Loading R packages for Class Exercises

library(tidyverse)



Tweets with #climatechange

The following data is for Class Exercises:

NY_CC_tweets <- read_csv(
  'https://bcdanl.github.io/data/NY_tweets_cc_no_contents.csv')

Variable Description

  • id_user: a unique identification number for a Twitter user whom retweeted to a tweet with #climatechange or #globalwarming.
  • id_city: a unique identification number for a city.
  • FIPS: a unique identification number for a county.

Each row represents an observation of a retweet to a tweet with #climatechange or #globalwarming.
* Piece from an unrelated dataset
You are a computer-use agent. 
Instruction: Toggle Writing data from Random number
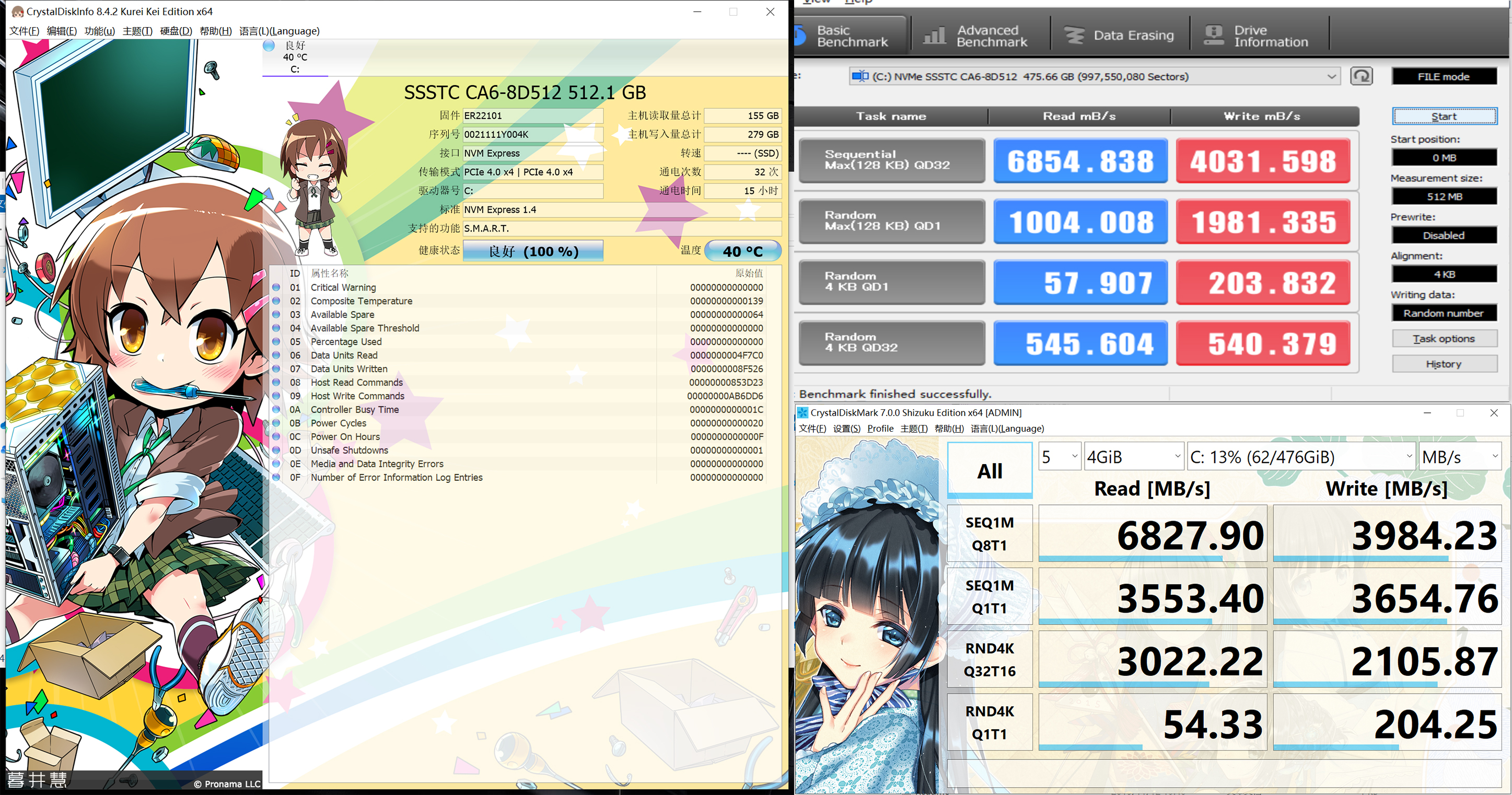[x=1444, y=313]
Each row includes a Twitter user’s geographic information at city or county levels (variables FIPS, county, city) as well as information about timing when a Twitter user retweeted (variables year, month, day, hour, minute, second).

Q1a

How many Twitter users retweeted on the date, January 1, 2017?



Q1b

Which city is with the third highest number of retweets on the date, December 1, 2017?



Q1c

For each year, find the top 5 Twitter users in NY state in terms of the number of retweets they made in NY state. In which city and county do these users live in?



Q1d

Summarize the data set into the data frame with county and month levels of retweets with the following variables:

  • FIPS, county, year, month;
  • n_retweets: the number of retweets in year YYYY and month MM from county C.

The unique() or distinct() functions can be used to keep only unique/distinct rows from a data frame.



Q1e

Describe the relationship between the number of retweets and county using ggplot. Make a simple comment on your plot.